Negative Effects of Stress
We are familiar with the negative effects stress has on our behavior and health. We notice changes in our eating and sleeping habits, not to mention our physical and mental well-being. Stress has the same negative effects on our pets. The overall effect of stress manifests itself differently in each cat. Some may "act out" to relieve pent-up stress and others may internalize the stress and develop neurotic behaviors or habits. While we humans are able to find constructive ways to alleviate stress, our pets require our assistance.
Determining the Cause
There are several ways to alleviate stress experienced by your cat, but it is important to visit your veterinarian first to rule out any physiological causes. Changes in your pet's behavior may be a symptom of an underlying physical ailment or illness. Once you have eliminated physiological causes, consider one or all of the following approaches - relaxation, play/exercise, environmental changes, and pheromone therapy - to help alleviate stress and curb your cat's problematic behavior.
Help alleviate pent-up anxiety and stress by including a "relaxation" session as part of the quality time spent with your cat. This is a special time dedicated only to relaxing, so find a comfortable, quiet spot away from noise and distraction. Use a soft, soothing tone to praise and gently stroke or massage your cat. These sessions create periods of deep relaxation that benefit your anxious cat. Don't be surprised if you feel more calm and relaxed as well.
If inappropriate behavior is due to pent-up energy, increase playtime and spend lots of quality time with your cat. Play or Exercise therapy differs from regular play since it is structured quality time. Select a time of day
when your cat seems to have the most pent-up energy and dedicate that time of day to play. Make it a routine. Bring out a favorite toy just for this purpose, alternating toys every day to prevent boredom. Interactive toys like the
Da Bird or FroliCat™ Bolt and Dart Laser Cat Toys are ideal.

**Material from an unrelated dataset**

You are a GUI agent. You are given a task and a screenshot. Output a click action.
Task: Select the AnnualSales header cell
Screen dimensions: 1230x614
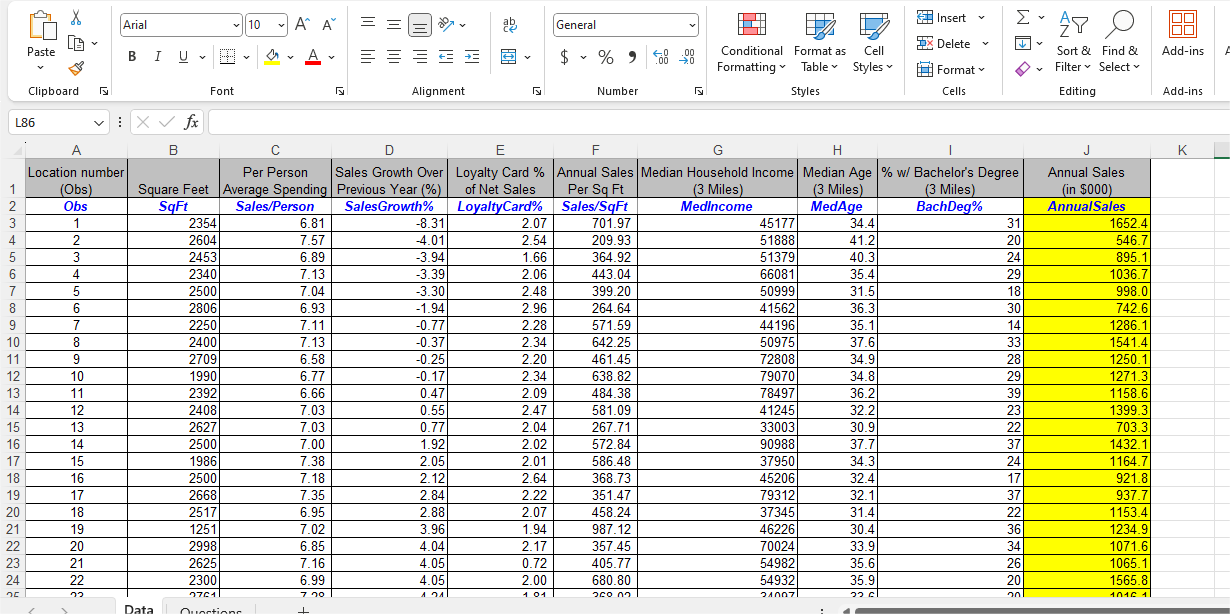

Initiate your cat's hunting response by simulating prey-like behavior with stop-and-go, jerky movement of the toy. Don't make the "hunt" too easy, but always allow your cat to successfully capture her "prey" in the end. Reward her success with a small treat like
Freeze-Dried LiverSnax or Seafood Cat Treats. When the play session is over, put away the toy to reinforce the "special" nature of this toy.

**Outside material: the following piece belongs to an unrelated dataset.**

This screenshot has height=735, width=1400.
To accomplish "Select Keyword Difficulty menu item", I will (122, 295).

Changes in your cat's environment can be the cause of problematic behavior, as well. Environmental changes include: the addition of a new pet or baby to your home, the move into a new home, and even a rearrangement of your furniture. To help your cat through these changes, make sure your cat has a quiet, safe place to retreat, such as a cat tree, hideaway, or window perch. In multi-cat households, make sure you provide several large litter boxes - at least one more than the total number of cats. Make sure they are easily accessible and well-maintained, but located out of the way of traffic areas in your home.

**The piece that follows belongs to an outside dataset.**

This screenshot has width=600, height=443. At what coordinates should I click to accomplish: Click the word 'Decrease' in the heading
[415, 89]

Certain chemicals, such as pheromones are able to trigger behavioral responses in cats.
Feliway is a synthetic formulation that mimics facial pheromones in cats and has a relaxing, calmative effect to reduce urine spraying, scratching, and anxiety. Use the
Comfort Zone Plug-In near your cat's bed or favorite place to rest. Keep in mind that your cat's bed or sleeping area should ideally be away from
high-traffic areas and should foster a sense of privacy and security for restful sleep.